IMAJ | volume
Journal 10, October 2006
pages: 691-693
Summary
Background: Transport of hemodynamic unstable septic patients for diagnostic or therapeutic interventions outside the intensive care unit is complex but sometimes contributes to increasing the chance of survival.
Objective: To report our experience with terlipressin treatment for facilitation of transport to distant facilities for diagnostic or therapeutic procedures in septic patients treated with norepinephrine.
Methods: We conducted a retrospective analysis of the records of our ICU[1], identifying the patients with septic shock who required norepinephrine for hemodynamic support.
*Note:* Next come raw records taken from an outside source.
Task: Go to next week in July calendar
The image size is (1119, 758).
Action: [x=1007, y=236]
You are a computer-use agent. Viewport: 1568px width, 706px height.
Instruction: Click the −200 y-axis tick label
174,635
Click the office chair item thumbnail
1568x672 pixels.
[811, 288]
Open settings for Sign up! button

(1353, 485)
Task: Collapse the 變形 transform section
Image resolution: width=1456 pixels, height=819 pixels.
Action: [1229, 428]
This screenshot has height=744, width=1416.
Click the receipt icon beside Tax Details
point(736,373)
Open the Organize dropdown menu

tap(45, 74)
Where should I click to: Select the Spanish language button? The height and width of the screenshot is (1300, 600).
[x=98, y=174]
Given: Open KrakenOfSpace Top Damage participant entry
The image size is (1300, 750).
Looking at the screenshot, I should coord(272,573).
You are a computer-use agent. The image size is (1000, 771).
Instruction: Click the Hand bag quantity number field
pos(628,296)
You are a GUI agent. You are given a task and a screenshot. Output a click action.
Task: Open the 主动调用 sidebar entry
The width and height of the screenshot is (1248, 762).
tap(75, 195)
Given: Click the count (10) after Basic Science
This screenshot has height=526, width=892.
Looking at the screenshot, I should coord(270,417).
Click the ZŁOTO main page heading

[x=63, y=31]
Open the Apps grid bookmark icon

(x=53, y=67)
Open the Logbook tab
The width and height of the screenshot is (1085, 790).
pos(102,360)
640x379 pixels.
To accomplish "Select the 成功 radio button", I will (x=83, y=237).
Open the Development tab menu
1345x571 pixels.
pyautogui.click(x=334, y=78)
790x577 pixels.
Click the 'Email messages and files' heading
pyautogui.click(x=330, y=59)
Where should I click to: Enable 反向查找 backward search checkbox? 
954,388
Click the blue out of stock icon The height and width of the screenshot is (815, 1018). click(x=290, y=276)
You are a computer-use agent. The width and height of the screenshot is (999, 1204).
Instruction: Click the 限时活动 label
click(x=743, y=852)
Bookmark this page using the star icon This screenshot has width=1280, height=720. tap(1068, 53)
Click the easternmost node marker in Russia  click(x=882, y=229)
Results: Terlipressin was given to 30 septic shock patients (15 females and 15 males) who were on high dose norepinephrine (10 μg/min or more) in order to facilitate their transport outside the ICU. The dose of terlipressin ranged from 1 to 4 mg, with a mean of 2.13 ± 0.68 mg. The dose of norepinephrine needed to maintain systolic blood pressure above 100 mmHg decreased following terlipressin administration, from 21.9 ± 10.4 μg/min (range 5–52 μg/min) to 1.0 ± 1.95 (range 0–10) (P < 0.001). No patients required norepinephrine dose adjustment during transport. No serious complications or overshoot in blood pressure values were observed following terlipressin administration. Acrocyanosis occurred only in eight patients receiving more than 1 mg of the drug. The overall mortality rate was 50%.
Conclusions: Our data suggest that terlipressin is effective in septic shock. Because it is long-acting and necessitates less titration it might be indicated for patient transportation.